→ Aim 1:
In the discussion about a world without the atom bomb, which two admirals are said to have made clear that the Navy would never have supported an invasion?
→ Aim 2:
Repeat the passage from the discussion about a world without the atom bomb, from "Not that much, desu." up to and including "troops and occupation.".
→ Aim 3:
Pick up the discussion about a world without the atom bomb from its final sentence and carry it forward.

→ Passage provided:
━━━━━━━━

No atom bomb

If the atom bomb could never and would never be invented, how would this have affected the end of the pacific war and more importantly, the cold war?

For starters, there wouldn't have been a cold war.

It woulda been WW2b: Allies vs. Commies, within a week of the end of WWII.

The war would have lasted years longer and millions of Japanese would have died in the bomb and blockade strategy the US would have adopted. The Navy would never have supported an invasion, as Admirals King and Nimitz made clear. How many American and Allied casulties are unknowable.

> how would this have affected the end of the pacific war

Not that much, desu. Japan was on its last legs, and what was keeping them from surrendering was internal uselessness as much as anything else. If nothing else, starvation would bring them down.

>the cold war?

While I"m sure you'll hear the line that nukes kept the peace, that's probably not really true. Modern industrialized states are fully capable of enormous devastation without resorting to atomic weapons, by good old fashioned ground troops and occupation.

━━━━━━━━

→ Supplied information:
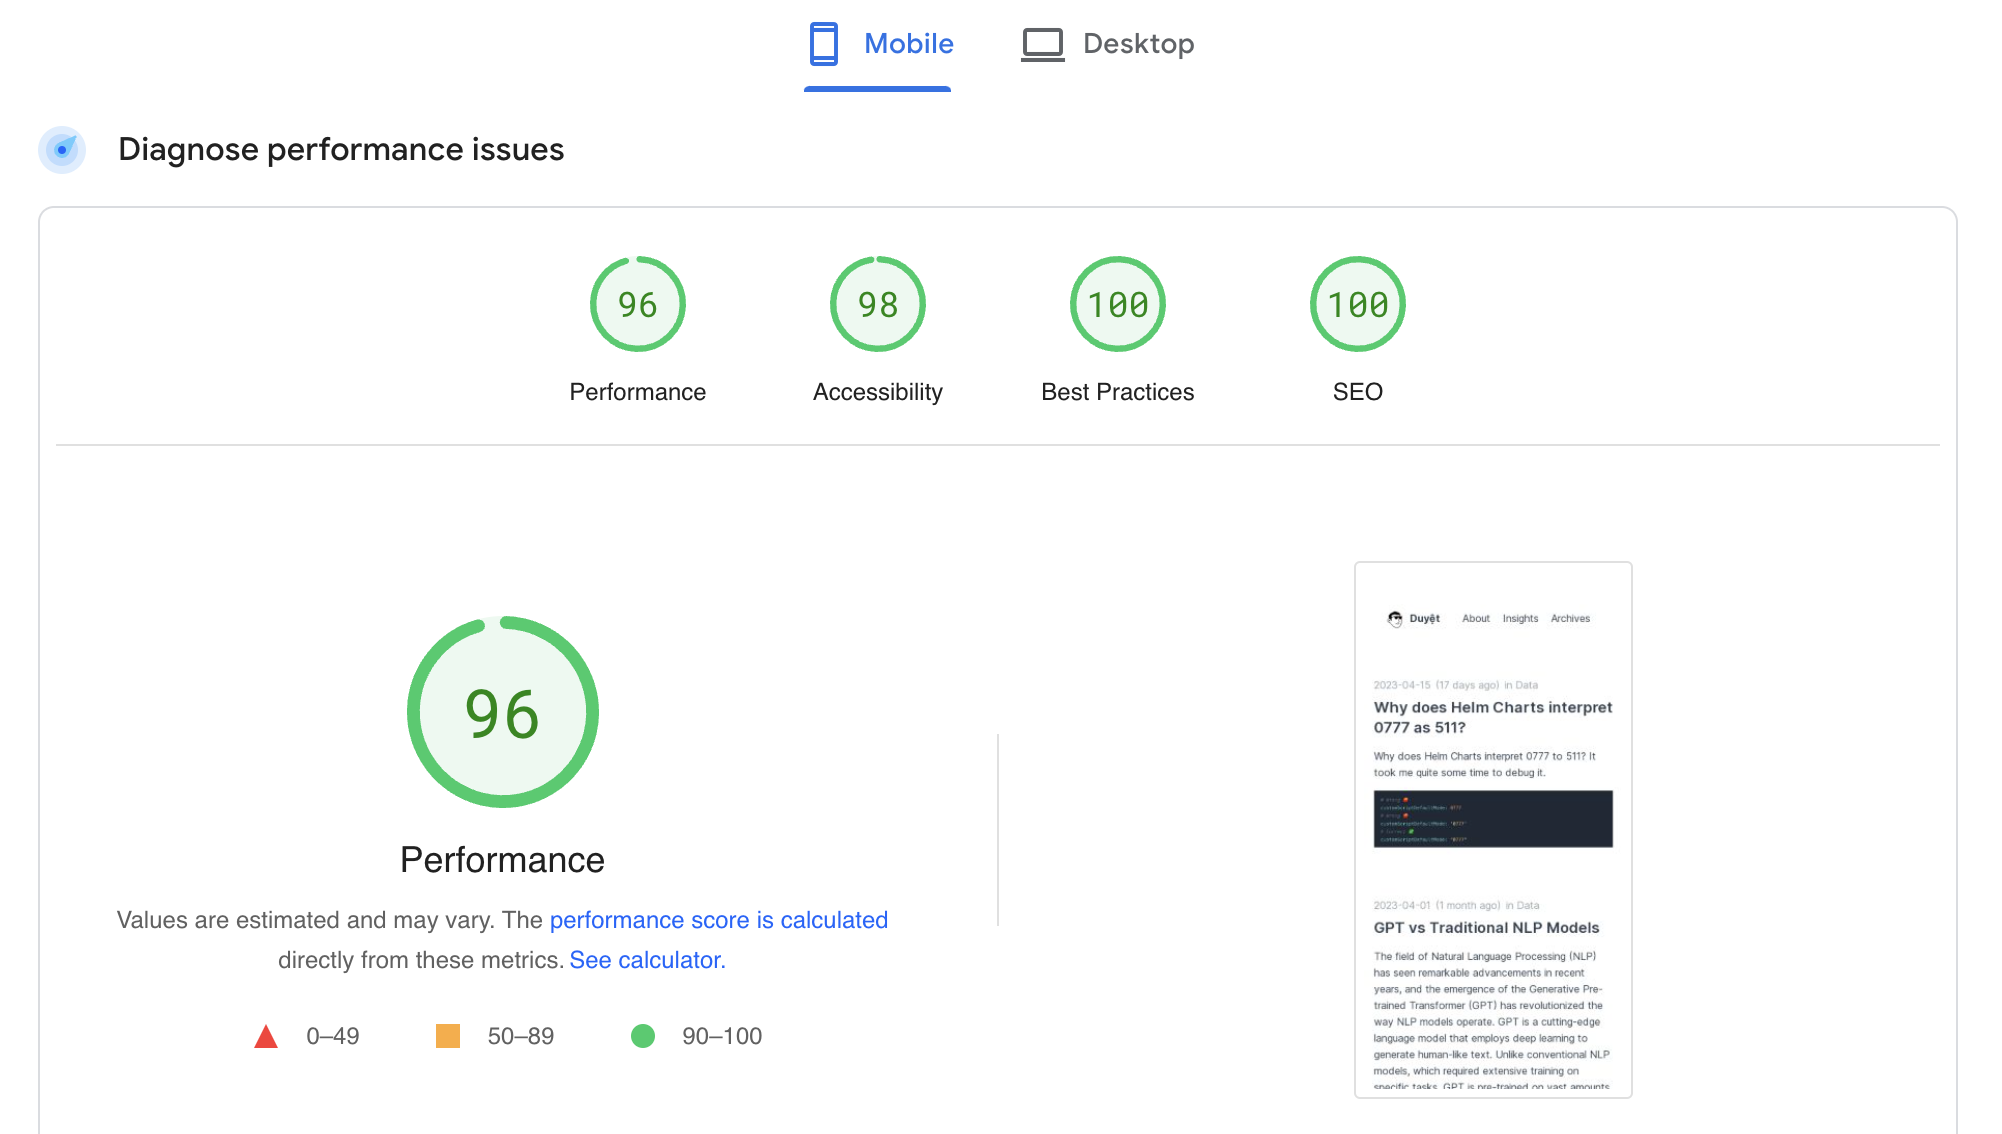This screenshot has width=2002, height=1134.
Task: Click the Mobile phone icon
Action: click(823, 44)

━━━━━━━━

→ Expected answer 1:
Admirals King and Nimitz.

→ Expected answer 2:
Not that much, desu. Japan was on its last legs, and what was keeping them from surrendering was internal uselessness as much as anything else. If nothing else, starvation would bring them down.

>the cold war?

While I"m sure you'll hear the line that nukes kept the peace, that's probably not really true. Modern industrialized states are fully capable of enormous devastation without resorting to atomic weapons, by good old fashioned ground troops and occupation.

→ Expected answer 3:
What kept the peace was deterrence: The West had rather significant advantages in population and industrial levels, but weren't willing to commit to the amount of blood and treasure it would take to subdue the Soviets. Without nuclear weapons, this will be less, but it will still be enormously huge, and not likely that Washington and friends will want to go there.

The most immediate impact is that the NATO strategy of allowing nuclear deterrence of its own to counter conventional Soviet buildups wouldn't exist: and you'd see a much heavier level of militarization in Europe and in America deploying to Europe. Probably would have had peacetime drafts at least until the 70s all around, and millions of troops sitting around in Germany waiting to see if the balloon goes up.

It's already been revealed that Japan surrendered due to Russia joining the war and not the nukes. Firebombing was already as devastating as dropping a nuke.

Japs would have surrendered soon regardless. Maybe not as soon but soon nevertheless. They knew the war was over at this point and once the Soviets invaded, they where looking for a deal.

The cold war would defiantly kicked off hot. With no big destructive deterrent, there would be no real reason not to. This Russians had nothing to lose at this point and both sides where highly mobilised.

>This Russians had nothing to lose at this point

What? They had half the world to lose...

Operation downfall would have been put into effect in that case, a joint invasion of Japan from the North and South by the US and USSR would've overwhelmed Japan, who at the very best case scenario could keep resisting until 1947.

The post-war map would look pretty similar, save for the Soviets most likely receiving all of Korea and Hokkaido as well as be in a better position to directly prop up Mao's China.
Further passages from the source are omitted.